2022 documentary about Greg LeMond

The Last Rider is a 2022 sports documentary film directed by Alex Holmes, about the American Tour De France winning cyclist Greg LeMond. It features contributions from LeMond himself, as well as his wife, and his former cycling manager, as well as his former teammates and rivals.

==Synopsis==
Greg LeMond in 1986 became the first non-European professional cyclist to win the Tour de France. He then recovered from a near-fatal shooting accident during an off-season hunting trip to win the 1989 Tour de France in Paris, on the Champs-Élysées, in dramatic style. A winning margin after three weeks of racing of only eight seconds, over his former teammate Laurent Fignon, made it the closest finish in the history of the race.

==Cast==
- Greg LeMond
- Kathy LeMond
- Cyrille Guimard
- Pedro Delgado
- Laurent Fignon (archive interviews)

==Production==
The project was announced in June 2020. Directed by Alex Holmes, the film is produced by James Erskine, Victoria Gregory and Sam Brayshaw as a New Black Films production.
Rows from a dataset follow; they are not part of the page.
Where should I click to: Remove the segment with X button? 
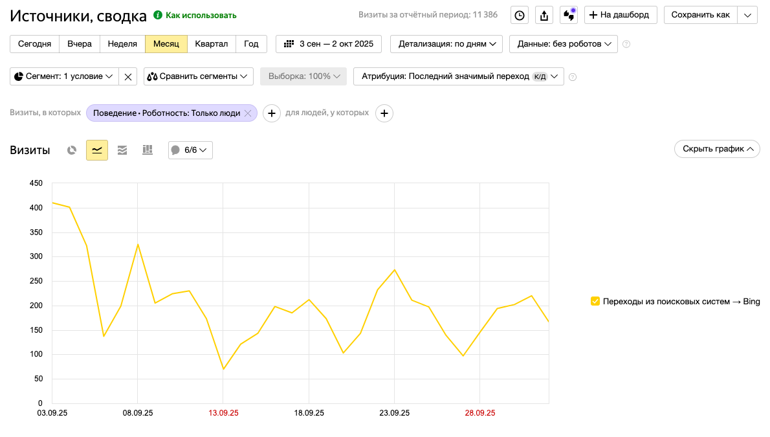click(128, 76)
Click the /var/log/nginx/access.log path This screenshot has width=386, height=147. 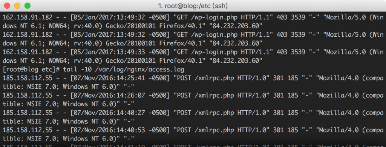click(x=140, y=69)
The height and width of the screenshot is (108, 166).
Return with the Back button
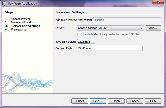pyautogui.click(x=80, y=101)
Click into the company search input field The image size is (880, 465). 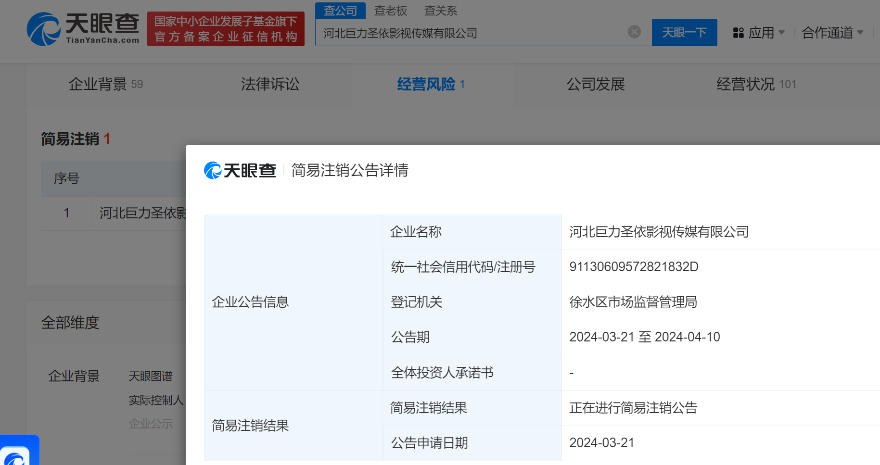(472, 33)
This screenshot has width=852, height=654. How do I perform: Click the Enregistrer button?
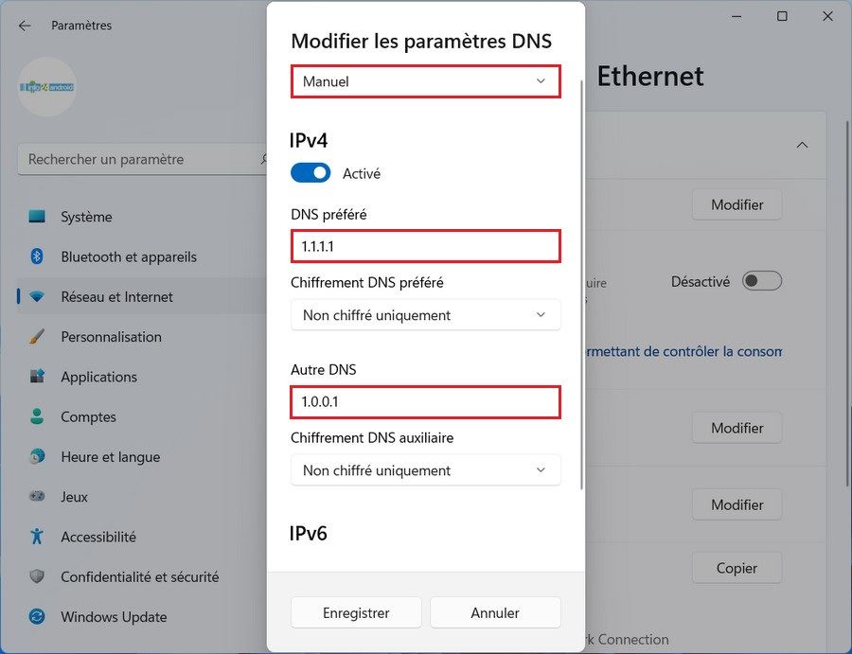(356, 612)
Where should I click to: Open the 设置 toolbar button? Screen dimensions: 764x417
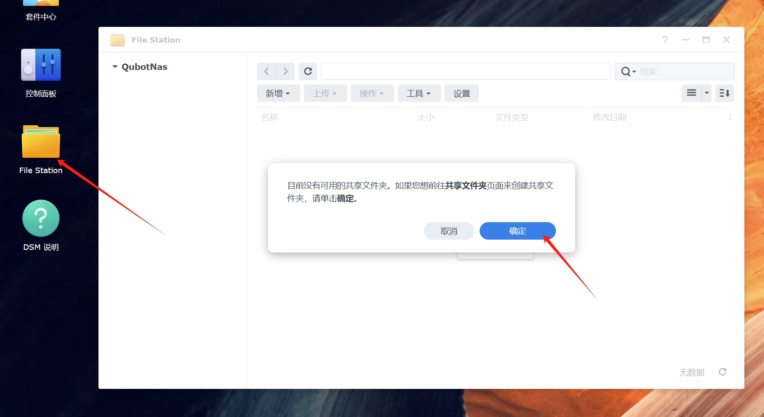(x=462, y=93)
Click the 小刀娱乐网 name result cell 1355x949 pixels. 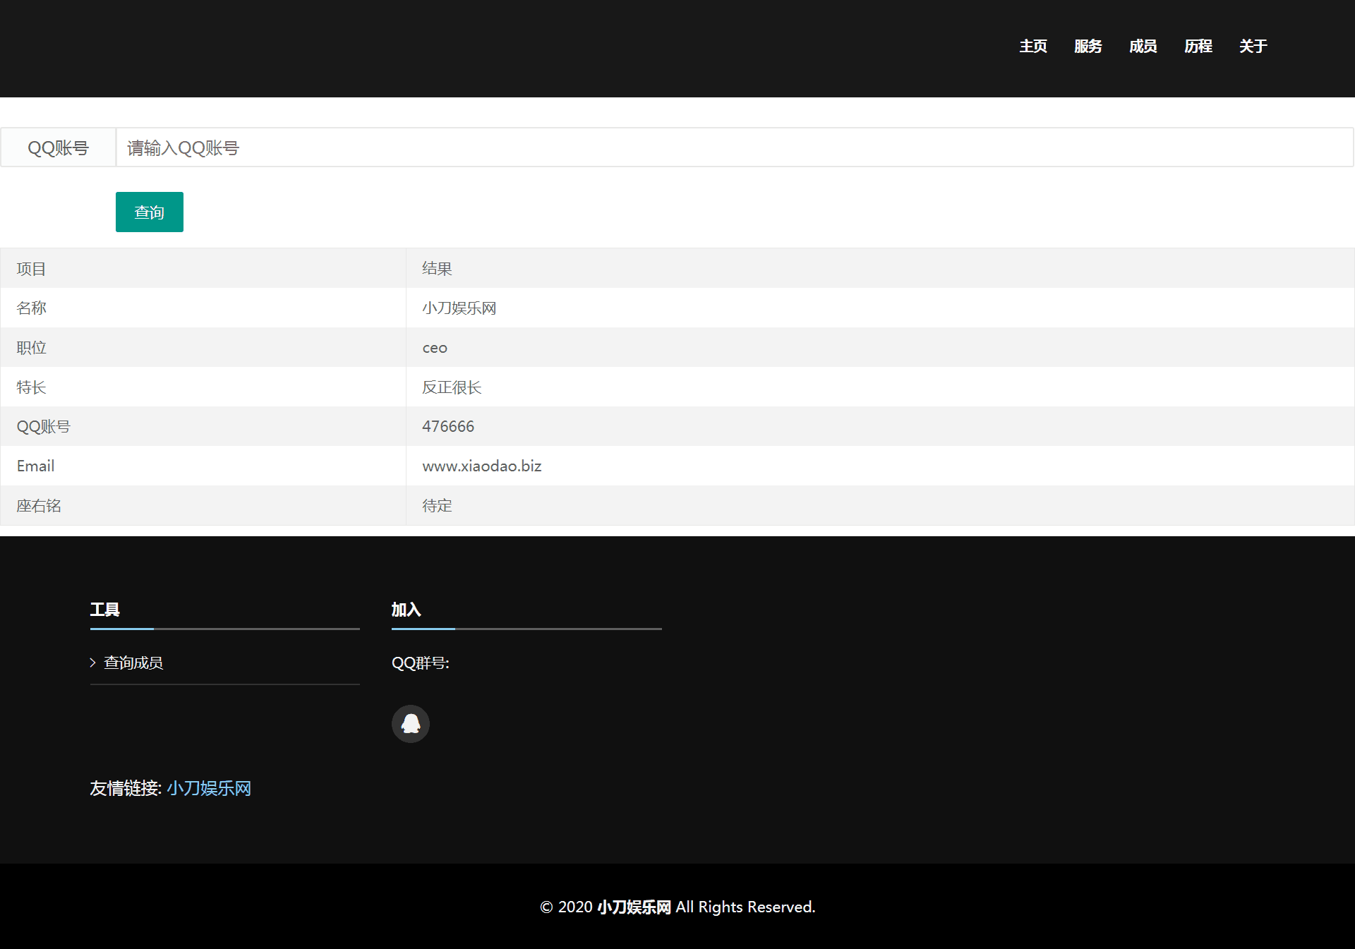click(459, 308)
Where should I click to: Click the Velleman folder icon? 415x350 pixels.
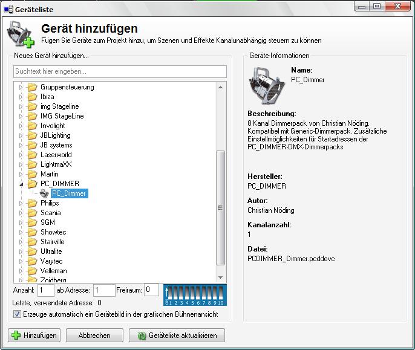[x=33, y=271]
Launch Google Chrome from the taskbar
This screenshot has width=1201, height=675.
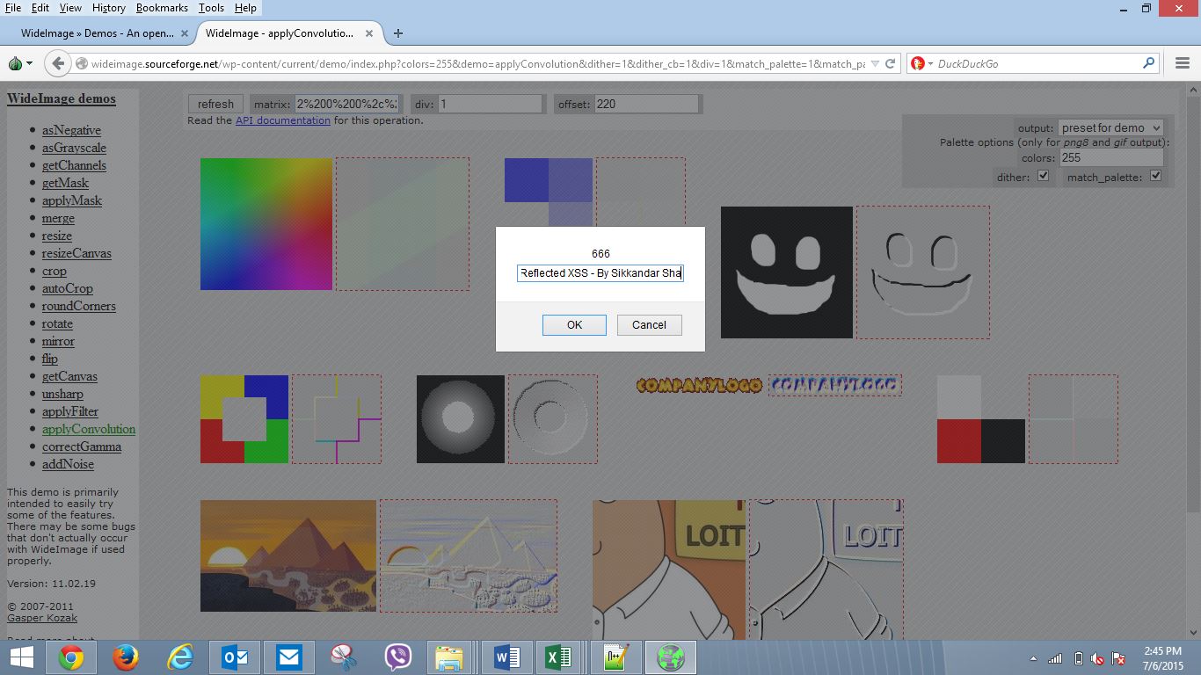click(x=71, y=657)
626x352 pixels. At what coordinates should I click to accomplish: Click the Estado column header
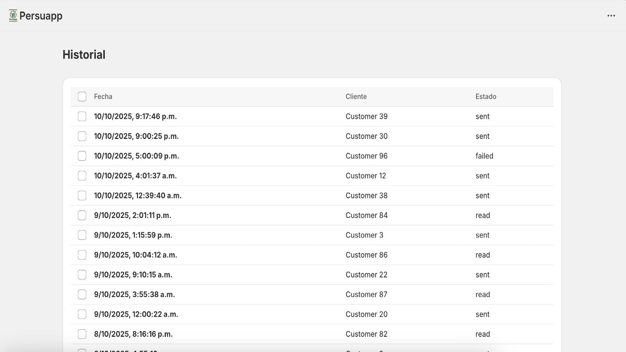click(486, 97)
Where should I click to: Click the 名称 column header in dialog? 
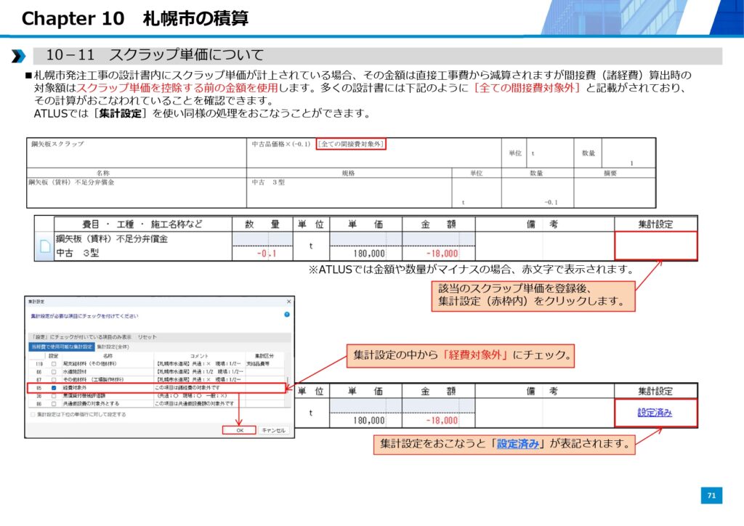pos(108,356)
The film features interviews with Greg and Kathy LeMond, French cycling director sportif Cyrille Guimard and Tour de France winner Pedro Delgado, as well as archive footage of interviews with the late double-Tour winner and Lemond rival Laurent Fignon.

==Release==
The Last Rider premiered at the 2022 Telluride Film Festival. The film was released in select theatres on June 23, 2023 by Roadside Attractions.

==Reception==
On the review aggregator website Rotten Tomatoes, The Last Rider holds an approval rating of 96% based on 23 reviews.

Wendy Ide for The Guardian said that Lemond made for a "likeable protagonist" and this combined with the thrilling denouncement made the film was "exciting and affecting". Kevin Maher in The Times gave the film four stars and described it as "more compelling than any sports fiction film".